Written problem A | What is the exact wording of the passage in the espresso machine thread from "So, yet again, my" up to and including "a day on it."? Transcribe it.
--------------------
# More reliable machine than Piccino?



## johnlevon (Mar 13, 2015)

So, yet again, my Piccino steam boiler has broken. This is now the 3rd time in as many years.

Fracino don't really seem interested - just hand me off to a local repair guy.

So, seems like it's time to give up on them. Any former Piccino owners recommend something else?

I make maybe 2 cups of coffee a day on it.

cheers,

john


----------



## sbrewster (Jan 28, 2015)

I have had similar experiences with both my Piccino and the service from Fracino.

A real shame that that they appear to be neglecting that side of the business.

I'll be interested to see how this thread develops!


----------



## johnlevon (Mar 13, 2015)

They've not even bothered to reply this time...


----------



## DavecUK (Aug 6, 2013)

johnlevon said:


> They've not even bothered to reply this time...


Do you know why the steam boiler is failing so often?

Where are you based, is your water hard or do you treat it....there would usually be some reason for this and changing machine may not solve the problems. Espresso machines hate hard water. I don't think Fracinos components are necessarily going to be unreliable. Mostly they, like other manufacturers, will use off the shelf products and certainly for the Piccino, they use off the shelf boilers/heating elements that other manufacturers also use. More information for people like me is going to be especially helpful to you.


----------



## cold war kid (Mar 12, 2010)

I agree with both you and Dave. Yes, fracino's customer service varies from quite good to shockingly bad, but the parts under the bonnet are mostly generic, which is one of the things that appealed to me when I purchased the Classico.


----------



## johnlevon (Mar 13, 2015)

Turned out to be a different reason - apparently the last person to service it did something wrong? such that the boiler was over-filled.

I'm in a soft-ish water area. The serviceman did mention the gauge was likely a little clogged. Maybe next time I will get them to run it through to clean up.

Of course, not heard a peep from Fracino still.


----------



## DavecUK (Aug 6, 2013)
--------------------
Written problem B | Which rows run from the line with "Task: Select the person" up to and including the line with "point(821,288)"? Restate those rows word for word, and nothing else.
--------------------
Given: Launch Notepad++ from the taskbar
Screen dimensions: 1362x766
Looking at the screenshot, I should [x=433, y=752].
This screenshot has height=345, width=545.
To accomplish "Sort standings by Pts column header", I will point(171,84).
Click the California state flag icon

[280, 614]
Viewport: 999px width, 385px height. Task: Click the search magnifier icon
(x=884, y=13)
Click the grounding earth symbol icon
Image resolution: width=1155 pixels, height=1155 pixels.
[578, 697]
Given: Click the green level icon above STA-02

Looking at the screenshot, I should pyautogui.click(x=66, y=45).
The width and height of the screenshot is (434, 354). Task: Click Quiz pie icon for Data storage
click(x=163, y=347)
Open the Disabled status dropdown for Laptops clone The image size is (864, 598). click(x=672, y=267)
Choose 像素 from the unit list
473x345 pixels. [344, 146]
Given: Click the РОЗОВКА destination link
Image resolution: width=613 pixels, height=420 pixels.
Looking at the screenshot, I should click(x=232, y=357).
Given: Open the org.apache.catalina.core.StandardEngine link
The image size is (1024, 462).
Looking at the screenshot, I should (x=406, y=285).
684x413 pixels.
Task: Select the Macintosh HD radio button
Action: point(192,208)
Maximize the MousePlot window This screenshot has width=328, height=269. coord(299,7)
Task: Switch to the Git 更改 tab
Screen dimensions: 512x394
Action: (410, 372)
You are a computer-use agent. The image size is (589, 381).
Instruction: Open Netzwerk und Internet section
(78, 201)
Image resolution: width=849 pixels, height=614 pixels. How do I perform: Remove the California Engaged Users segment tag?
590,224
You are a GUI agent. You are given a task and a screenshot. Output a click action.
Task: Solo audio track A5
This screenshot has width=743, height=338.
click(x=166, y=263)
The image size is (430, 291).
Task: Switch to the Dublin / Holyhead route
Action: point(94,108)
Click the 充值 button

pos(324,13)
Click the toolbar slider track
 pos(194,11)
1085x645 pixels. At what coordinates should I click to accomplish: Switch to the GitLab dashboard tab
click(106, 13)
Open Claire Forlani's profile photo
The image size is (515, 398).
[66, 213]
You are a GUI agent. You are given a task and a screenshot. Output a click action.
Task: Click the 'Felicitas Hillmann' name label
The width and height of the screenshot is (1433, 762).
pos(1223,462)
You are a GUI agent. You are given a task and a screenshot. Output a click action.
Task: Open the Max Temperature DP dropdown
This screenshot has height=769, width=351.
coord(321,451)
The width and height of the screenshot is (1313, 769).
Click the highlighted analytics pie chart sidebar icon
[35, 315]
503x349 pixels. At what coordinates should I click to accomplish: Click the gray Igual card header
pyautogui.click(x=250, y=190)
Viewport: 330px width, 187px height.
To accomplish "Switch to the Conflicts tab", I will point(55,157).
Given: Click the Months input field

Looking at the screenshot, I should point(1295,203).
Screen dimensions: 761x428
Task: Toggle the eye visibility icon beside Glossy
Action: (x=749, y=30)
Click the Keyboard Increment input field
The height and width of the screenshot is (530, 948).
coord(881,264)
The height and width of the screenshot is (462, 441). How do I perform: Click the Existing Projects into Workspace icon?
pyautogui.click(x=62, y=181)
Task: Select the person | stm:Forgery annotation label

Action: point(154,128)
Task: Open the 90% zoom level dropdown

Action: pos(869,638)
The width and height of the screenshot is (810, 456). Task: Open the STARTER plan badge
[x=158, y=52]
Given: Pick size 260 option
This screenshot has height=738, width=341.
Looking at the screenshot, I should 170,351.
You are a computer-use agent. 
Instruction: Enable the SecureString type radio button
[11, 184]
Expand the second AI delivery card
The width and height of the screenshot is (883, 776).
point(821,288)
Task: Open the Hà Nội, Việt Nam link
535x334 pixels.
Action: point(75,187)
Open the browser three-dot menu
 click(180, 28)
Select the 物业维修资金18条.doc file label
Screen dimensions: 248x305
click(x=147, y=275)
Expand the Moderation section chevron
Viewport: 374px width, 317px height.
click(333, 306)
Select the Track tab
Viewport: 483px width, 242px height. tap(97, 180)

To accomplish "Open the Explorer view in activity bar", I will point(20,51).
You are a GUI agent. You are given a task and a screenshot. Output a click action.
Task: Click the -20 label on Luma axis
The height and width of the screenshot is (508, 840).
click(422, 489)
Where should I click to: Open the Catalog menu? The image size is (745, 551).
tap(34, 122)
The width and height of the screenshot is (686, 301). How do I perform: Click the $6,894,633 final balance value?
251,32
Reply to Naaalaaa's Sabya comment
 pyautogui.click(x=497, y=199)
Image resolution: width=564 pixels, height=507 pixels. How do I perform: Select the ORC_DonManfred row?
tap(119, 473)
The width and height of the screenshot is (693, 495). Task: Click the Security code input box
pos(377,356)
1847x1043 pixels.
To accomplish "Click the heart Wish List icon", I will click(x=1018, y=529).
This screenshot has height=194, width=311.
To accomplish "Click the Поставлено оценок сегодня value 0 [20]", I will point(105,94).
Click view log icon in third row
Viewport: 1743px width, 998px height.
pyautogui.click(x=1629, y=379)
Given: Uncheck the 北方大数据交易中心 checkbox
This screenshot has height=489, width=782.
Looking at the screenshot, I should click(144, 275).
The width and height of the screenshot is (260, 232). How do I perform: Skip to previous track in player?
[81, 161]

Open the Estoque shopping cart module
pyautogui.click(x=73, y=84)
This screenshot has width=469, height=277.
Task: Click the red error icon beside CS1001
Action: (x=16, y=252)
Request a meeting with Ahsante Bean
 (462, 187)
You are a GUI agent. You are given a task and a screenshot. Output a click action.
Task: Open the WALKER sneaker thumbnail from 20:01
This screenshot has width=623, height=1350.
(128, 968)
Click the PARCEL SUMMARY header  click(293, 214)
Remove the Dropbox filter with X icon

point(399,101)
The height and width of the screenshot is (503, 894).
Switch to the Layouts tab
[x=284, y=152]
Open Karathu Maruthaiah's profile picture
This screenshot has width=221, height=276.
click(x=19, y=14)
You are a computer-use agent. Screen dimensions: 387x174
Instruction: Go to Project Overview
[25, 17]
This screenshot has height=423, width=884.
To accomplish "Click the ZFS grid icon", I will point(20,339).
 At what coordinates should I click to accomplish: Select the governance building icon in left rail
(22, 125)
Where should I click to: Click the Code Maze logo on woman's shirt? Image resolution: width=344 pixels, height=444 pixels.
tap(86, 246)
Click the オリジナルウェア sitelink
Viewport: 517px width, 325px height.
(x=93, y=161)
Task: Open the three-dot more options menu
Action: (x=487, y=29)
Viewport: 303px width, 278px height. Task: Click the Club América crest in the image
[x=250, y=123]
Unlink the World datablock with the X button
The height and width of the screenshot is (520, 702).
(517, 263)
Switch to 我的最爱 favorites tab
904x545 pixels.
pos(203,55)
--------------------
Finished answer A |
So, yet again, my Piccino steam boiler has broken. This is now the 3rd time in as many years.

Fracino don't really seem interested - just hand me off to a local repair guy.

So, seems like it's time to give up on them. Any former Piccino owners recommend something else?

I make maybe 2 cups of coffee a day on it.

Finished answer B |
Task: Select the person | stm:Forgery annotation label

Action: point(154,128)
Task: Open the 90% zoom level dropdown

Action: pos(869,638)
The width and height of the screenshot is (810, 456). Task: Open the STARTER plan badge
[x=158, y=52]
Given: Pick size 260 option
This screenshot has height=738, width=341.
Looking at the screenshot, I should 170,351.
You are a computer-use agent. 
Instruction: Enable the SecureString type radio button
[11, 184]
Expand the second AI delivery card
The width and height of the screenshot is (883, 776).
point(821,288)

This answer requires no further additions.